It feels just like yesterday, but actually it’s the year 2000, when I glued my eyes to the television and watched this drama about the dynamic and warm relationship between mom and daughter living a simple life in a charming small town, called Stars Hollow, Connecticut. Can you guess the show? Yes, it’s a bit of an age trap, LOL. It’s the famous “Gilmore Girls” with Lorelai and Rory. Back then, I was focused on their drama and the kind people in that small town, and I definitely invested in their love story, for sure. I was only 19, but I love Lorelai’s character more than Rory’s. Is that weird? I find her brave, independent, bold, and free-spirited. She has so many privileges in her life (she came from The Wealth), but she chooses a path with no strings attached, knowing it won’t be easy, and she makes that choice willingly and consciously. I always admire that about her, though she can be so stubborn and have flaws, like everyone else.
And when I think about it again, Rory is such a blessed daughter; she inherited how her mom used money and choices to shape freedom. Lorelai didn’t pass down luxury handbags or a trust fund; she passed down a money philosophy. Rory grew up understanding that stability is important, but freedom and values come first. Even when Rory had access to her grandparents’ wealth later, she already carried Lorelai’s blueprint: be careful what you trade for money, because sometimes the “price” isn’t worth it.
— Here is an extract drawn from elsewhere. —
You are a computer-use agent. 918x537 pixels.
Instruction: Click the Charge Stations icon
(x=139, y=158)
Lorelai’s story was: “I’d rather live in a shed than live under someone else’s control.” Rory inherited that resilience, independence, and thoughtfulness about what money really buys.
This is the key takeaway: Our financial habits are a legacy. Our kids aren’t just watching how much money we make; what’s most important is, they are absorbing how we treat money. That becomes their inner script. We can sit our kids down all day long on how to spend money wisely and do personal budgeting, but if they see us swiping our card for every impulse or stressing over bills, that’s my friend, whether you like it or not, the real lesson plan. Kids learn from what we normalize daily.
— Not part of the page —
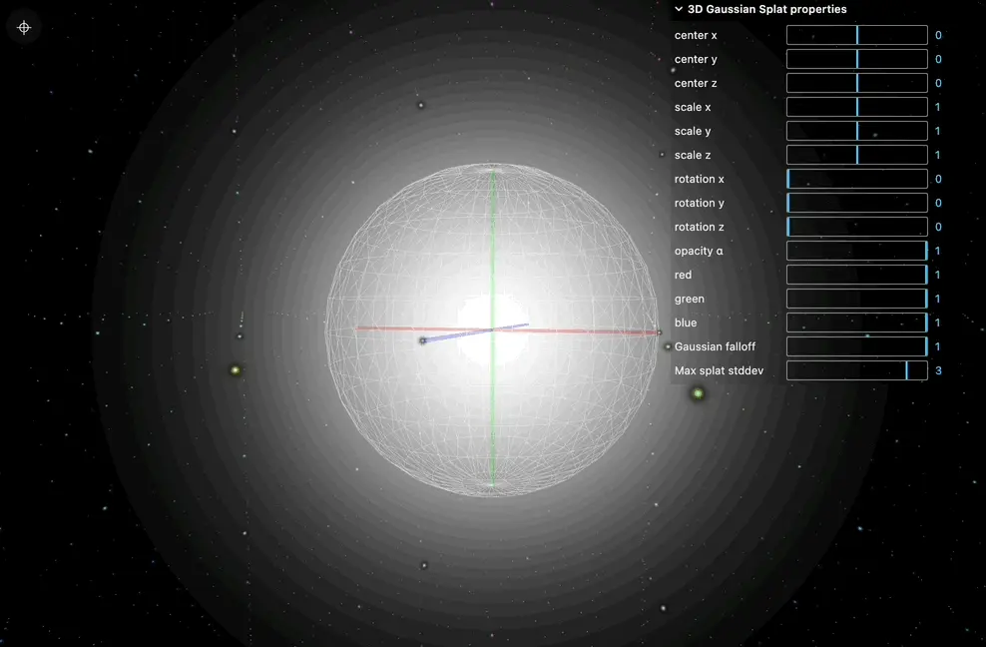
Task: Click the opacity α slider
Action: point(856,251)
If they see us fighting about bills → they learn money is stressful.
If they see us swipe a card without thought → they think money is unlimited.
If they see us delay gratification (like saving for a trip, or saying no to something unnecessary) → they learn patience and planning.
If they see us give generously → they learn money is also a tool for kindness.
Kids don’t have to balance the checkbook to feel the financial energy at home. They sense it. If they grow up watching parents argue every month about money, they might inherit a scarcity mindset: fear of spending, guilt around enjoying money, becoming overly frugal, or even compensating by overspending later, living for the short-term high to escape financial anxiety. On the other hand, if they see parents calmly saving, investing, and still enjoying life, they’ll associate money with security and freedom, not anxiety. They don’t see money as a monster under the bed, but as a tool. That mindset alone can change their entire adult life, because they’ll approach money with clarity, not fear.
How we pass on our financial habits to our kids also becomes their identity. It’s like silently whispering to them: This is who we are. If we always splurge to show status, our kids might equate self-worth with material things. If we always pinch every penny, our kids might feel guilty for wanting “more”. But if we balance saving, investing, spending, and enjoying intentionally, our kids will learn that money doesn’t define them, but it can support their goals and values. Just like Lorelai could’ve leaned fully on her wealthy parents, but instead, she modeled independence and resilience. Rory didn’t just inherit money later; she inherited her mom’s framework: that financial independence = personal freedom. So, money isn’t just rupiahs (Indonesian currency) and dollars, it’s a mirror of identity. The way we use it becomes our family DNA.
Dear Parents, let’s be wise and mindful of how we make and use our money. That’s the true inheritance. We might not leave our kids millions, but one thing is for sure: we will leave them our money patterns. Our financial habits, healthy or toxic, become their default starting point. So, the “silent lessons” are stronger than spoken ones. In that sense, our day-to-day relationship with money is the legacy we hand down.
Our money habits are our children’s first financial education. And now the big question is, What story are we passing down?